O’Rourke and Abbot has similar results when it came to using the NRC lexicon to determine a more complex understanding of sentiment. Overall, each candidate used language that was deemed mostly positive. This contradicts the average (mean) sentiment calculated by the afinn lexicon in the previous section.

Conclusion

The 2022 Midterm Elections are extremely crucial to determining the future course of the United States. One of the most important races is the election for Governor of Texas. The purpose of this project was to analyze text between Beto O’Rourke and Greg Abbott during the 2022 Texas Governor Debate.

We first found the total word count for each candidate. Then, we used that data to find the most common words spoken by Abbott and O’Rourke.

We then analyzed the sentiment of the words used by each candidate using two lexicons — Afinn and NRC. We saw from the Afinn lexicon that each candidate used language that contained an average sentiment that was slightly negative, but overall O’Rourke’s words were more negative than Abbott’s words.

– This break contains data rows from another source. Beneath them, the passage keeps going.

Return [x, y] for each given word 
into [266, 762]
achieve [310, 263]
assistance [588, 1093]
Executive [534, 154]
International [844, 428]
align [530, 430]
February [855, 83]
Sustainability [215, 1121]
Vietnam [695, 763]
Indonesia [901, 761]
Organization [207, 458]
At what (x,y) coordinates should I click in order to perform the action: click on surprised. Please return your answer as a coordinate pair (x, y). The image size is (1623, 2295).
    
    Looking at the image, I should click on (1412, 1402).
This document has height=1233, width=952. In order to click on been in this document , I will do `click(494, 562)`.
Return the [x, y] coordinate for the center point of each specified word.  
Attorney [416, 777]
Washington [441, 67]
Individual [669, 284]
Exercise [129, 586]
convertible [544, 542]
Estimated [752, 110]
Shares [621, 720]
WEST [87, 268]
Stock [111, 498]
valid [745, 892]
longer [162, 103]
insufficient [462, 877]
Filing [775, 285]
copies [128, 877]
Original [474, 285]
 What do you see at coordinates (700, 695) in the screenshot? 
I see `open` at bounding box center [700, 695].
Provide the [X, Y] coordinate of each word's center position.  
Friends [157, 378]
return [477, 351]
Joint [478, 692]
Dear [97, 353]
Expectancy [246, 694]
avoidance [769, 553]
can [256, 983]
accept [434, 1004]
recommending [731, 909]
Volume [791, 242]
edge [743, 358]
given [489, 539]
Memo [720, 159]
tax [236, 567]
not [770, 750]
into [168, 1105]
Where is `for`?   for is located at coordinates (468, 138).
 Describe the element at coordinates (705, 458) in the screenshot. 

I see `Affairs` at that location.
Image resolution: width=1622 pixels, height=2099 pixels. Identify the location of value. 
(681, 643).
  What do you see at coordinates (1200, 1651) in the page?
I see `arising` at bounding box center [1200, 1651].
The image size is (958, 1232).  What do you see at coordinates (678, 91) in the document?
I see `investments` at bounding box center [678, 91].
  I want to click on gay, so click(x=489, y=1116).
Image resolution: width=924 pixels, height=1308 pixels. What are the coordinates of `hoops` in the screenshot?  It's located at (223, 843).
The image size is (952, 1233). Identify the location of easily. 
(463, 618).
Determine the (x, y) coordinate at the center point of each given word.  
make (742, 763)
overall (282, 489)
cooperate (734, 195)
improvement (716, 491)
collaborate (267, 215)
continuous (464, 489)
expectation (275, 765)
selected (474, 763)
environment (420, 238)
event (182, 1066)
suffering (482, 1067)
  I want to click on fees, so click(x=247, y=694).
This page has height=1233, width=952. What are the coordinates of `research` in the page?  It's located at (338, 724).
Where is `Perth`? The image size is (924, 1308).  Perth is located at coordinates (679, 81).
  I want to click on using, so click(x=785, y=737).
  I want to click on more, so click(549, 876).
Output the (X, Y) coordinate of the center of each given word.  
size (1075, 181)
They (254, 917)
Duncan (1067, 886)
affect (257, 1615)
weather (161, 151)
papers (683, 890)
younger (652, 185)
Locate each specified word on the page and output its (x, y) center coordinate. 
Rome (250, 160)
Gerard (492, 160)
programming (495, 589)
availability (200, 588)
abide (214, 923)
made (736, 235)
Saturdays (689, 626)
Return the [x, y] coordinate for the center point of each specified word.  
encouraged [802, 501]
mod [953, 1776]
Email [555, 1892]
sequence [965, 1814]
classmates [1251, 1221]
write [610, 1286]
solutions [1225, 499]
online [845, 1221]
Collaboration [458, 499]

The NRC lexicon analyzed sentiment of Abbott’s and O’Rourke’s language across eight different emotions in addition to positive and negative sentiment. Through that analyzation, the NRC lexicon revealed that a majority of the emotions overlapped across each candidate, one of which was trust.

This analysis tells us a lot about each candidate and their attitude toward the debate, Texans and the election. It was clear from our analysis that each candidate chose to focus their language on issues that aligned with their political agenda: Abbott focused a majority of his language on border security and immigration to Texas while O’Rourke focused more on abortion-rights and gun safety. This project allows us to learn more about each candidate and how their language is a reflection of their political perspective. We can conclude that our hypothesis was correct, and that this overall slightly negative sentiment is in line with the polarization reflected in the 2022 Midterm Elections.